→ RECORDED INFORMATION
# # # #

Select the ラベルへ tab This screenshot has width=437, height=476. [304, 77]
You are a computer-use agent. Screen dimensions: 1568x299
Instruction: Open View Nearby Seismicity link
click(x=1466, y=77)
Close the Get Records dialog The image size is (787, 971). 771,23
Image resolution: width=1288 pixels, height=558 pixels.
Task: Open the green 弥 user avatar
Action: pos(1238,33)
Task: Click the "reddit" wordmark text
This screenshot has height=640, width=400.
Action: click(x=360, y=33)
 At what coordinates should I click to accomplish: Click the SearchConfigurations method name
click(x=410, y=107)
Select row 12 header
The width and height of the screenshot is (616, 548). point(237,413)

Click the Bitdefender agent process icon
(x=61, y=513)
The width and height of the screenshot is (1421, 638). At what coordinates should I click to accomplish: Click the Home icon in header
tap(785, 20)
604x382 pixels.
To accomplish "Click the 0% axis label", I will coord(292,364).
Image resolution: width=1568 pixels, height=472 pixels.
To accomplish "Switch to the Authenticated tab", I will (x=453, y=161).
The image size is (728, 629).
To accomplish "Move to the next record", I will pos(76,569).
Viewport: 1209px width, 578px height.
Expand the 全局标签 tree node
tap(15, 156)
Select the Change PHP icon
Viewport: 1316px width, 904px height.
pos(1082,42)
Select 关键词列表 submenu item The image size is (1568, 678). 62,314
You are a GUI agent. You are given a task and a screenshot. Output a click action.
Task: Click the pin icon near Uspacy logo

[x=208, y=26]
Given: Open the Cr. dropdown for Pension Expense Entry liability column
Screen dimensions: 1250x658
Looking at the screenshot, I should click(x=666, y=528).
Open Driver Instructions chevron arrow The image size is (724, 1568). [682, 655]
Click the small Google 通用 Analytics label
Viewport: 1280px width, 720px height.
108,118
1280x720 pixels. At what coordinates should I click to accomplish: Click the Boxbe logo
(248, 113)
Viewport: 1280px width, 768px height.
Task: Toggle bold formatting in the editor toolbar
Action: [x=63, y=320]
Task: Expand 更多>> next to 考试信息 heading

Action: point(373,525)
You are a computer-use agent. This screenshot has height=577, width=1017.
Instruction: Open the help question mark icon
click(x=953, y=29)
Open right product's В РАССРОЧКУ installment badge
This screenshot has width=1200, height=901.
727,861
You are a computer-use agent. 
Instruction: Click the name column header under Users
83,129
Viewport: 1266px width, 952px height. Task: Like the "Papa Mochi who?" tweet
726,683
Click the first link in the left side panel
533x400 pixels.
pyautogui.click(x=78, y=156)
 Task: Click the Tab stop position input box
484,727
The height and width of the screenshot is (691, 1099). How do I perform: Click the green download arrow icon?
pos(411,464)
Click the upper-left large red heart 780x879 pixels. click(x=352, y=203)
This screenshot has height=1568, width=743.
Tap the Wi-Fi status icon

# # # #

→ ACTION ITEM
Search the lines above for the string "left" and copy each line that has it.

→ OUTPUT FOR THIS EXERCISE
Click the first link in the left side panel
Click the upper-left large red heart 780x879 pixels. click(x=352, y=203)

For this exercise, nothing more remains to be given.